Spontaneous curvature in two-dimensional van der Waals heterostructures

TL;DR

This study predicts that 2D van der Waals heterostructures naturally develop out-of-plane curvature at interfaces, affecting their atomic and electronic structures, with implications for device applications.

Contribution

The paper introduces the concept of spontaneous curvature in 2D heterostructures and demonstrates it through deep-learning-assisted molecular dynamics simulations.

Findings

Significant out-of-plane displacements up to 3.8 Å observed in graphene/BN bilayers.

Stable hexagonal moire patterns form due to curvature.

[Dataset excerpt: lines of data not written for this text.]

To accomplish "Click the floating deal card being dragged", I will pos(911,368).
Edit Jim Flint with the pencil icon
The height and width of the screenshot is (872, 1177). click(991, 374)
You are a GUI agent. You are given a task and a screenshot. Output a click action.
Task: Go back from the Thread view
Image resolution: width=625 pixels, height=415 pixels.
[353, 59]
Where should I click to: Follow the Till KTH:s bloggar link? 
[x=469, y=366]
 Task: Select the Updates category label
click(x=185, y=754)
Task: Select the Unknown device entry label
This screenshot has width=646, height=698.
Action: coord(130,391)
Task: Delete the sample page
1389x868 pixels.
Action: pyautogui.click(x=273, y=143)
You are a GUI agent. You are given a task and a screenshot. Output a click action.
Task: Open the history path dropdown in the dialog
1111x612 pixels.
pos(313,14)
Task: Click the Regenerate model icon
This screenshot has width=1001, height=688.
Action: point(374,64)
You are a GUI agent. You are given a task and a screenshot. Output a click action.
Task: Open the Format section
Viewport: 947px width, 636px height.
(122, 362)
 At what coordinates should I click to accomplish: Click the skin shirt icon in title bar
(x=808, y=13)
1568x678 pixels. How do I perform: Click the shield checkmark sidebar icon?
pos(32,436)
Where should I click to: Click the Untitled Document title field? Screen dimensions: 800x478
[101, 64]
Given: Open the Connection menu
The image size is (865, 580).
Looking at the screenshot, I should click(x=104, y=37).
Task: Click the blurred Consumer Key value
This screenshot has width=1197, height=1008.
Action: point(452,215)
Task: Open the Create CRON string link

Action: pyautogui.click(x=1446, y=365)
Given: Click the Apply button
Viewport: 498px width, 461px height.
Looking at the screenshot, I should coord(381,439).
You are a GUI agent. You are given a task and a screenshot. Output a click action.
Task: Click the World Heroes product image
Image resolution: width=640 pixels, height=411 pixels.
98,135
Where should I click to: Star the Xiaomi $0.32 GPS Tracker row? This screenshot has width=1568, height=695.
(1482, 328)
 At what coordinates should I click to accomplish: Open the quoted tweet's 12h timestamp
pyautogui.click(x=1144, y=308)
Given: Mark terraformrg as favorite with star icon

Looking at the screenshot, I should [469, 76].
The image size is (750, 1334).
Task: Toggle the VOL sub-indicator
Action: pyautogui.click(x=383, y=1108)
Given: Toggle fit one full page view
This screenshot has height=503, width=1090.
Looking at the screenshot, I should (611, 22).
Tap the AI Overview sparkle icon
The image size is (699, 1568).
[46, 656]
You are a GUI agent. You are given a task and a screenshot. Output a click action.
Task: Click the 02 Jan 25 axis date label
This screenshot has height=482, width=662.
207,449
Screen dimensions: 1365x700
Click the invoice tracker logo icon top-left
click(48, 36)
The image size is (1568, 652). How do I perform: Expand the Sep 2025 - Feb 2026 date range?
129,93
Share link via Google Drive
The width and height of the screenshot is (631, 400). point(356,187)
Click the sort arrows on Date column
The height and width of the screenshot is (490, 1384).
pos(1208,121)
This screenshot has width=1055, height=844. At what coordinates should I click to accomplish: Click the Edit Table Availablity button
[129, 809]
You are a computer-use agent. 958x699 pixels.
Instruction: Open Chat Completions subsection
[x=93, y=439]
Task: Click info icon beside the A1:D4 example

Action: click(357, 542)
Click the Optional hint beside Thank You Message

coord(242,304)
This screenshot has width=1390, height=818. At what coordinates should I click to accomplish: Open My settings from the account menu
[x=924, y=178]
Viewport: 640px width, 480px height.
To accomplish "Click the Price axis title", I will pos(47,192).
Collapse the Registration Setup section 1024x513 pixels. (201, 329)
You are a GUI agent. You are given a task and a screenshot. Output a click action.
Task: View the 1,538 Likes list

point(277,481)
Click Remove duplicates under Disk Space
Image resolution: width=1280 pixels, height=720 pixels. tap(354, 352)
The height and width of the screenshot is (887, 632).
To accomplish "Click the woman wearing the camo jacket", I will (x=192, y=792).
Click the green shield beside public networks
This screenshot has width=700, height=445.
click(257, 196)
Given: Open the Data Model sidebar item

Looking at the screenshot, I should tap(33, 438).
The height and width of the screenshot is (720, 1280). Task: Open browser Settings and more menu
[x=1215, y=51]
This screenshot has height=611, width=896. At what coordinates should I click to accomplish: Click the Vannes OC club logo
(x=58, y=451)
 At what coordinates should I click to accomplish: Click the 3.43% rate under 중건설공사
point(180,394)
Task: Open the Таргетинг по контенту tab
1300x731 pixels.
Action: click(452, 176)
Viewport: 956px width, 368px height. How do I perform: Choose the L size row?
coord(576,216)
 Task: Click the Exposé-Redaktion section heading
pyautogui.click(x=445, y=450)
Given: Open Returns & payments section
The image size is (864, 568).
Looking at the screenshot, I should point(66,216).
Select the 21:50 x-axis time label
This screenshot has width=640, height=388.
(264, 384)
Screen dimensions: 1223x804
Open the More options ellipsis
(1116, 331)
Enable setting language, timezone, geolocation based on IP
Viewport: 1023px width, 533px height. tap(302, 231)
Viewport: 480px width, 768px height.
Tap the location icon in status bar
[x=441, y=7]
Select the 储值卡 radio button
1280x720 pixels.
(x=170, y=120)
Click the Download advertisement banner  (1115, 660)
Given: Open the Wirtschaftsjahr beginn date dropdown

Curvature influences mechanical properties and atomic arrangements.

Abstract

Two-dimensional (2D) van der Waals (vdW) heterostructures consist of different 2D crystals with diverse properties, constituting the cornerstone of the new generation of 2D electronic devices. Yet interfaces in heterostructures inevitably break bulk symmetry and structural continuity, resulting in delicate atomic rearrangements and novel electronic structures. In this paper, we predict that 2D interfaces undergo spontaneous curvature, which means when two flat 2D layers approach each other, they inevitably experience out-of-plane curvature. Based on deep-learning-assisted large-scale molecular dynamics simulations, we observed significant out-of-plane displacements up to 3.8 angstrom in graphene/BN bilayers induced by curvature, producing a stable hexagonal moire pattern, which agrees well with experimentally observations. Additionally, the out-of-plane flexibility of 2D crystals enables the propagation of curvature throughout the system, thereby influencing the mechanical properties of the heterostructure. These findings offer fundamental insights into the atomic structure in 2D vdW heterostructures and pave the way for their applications in devices.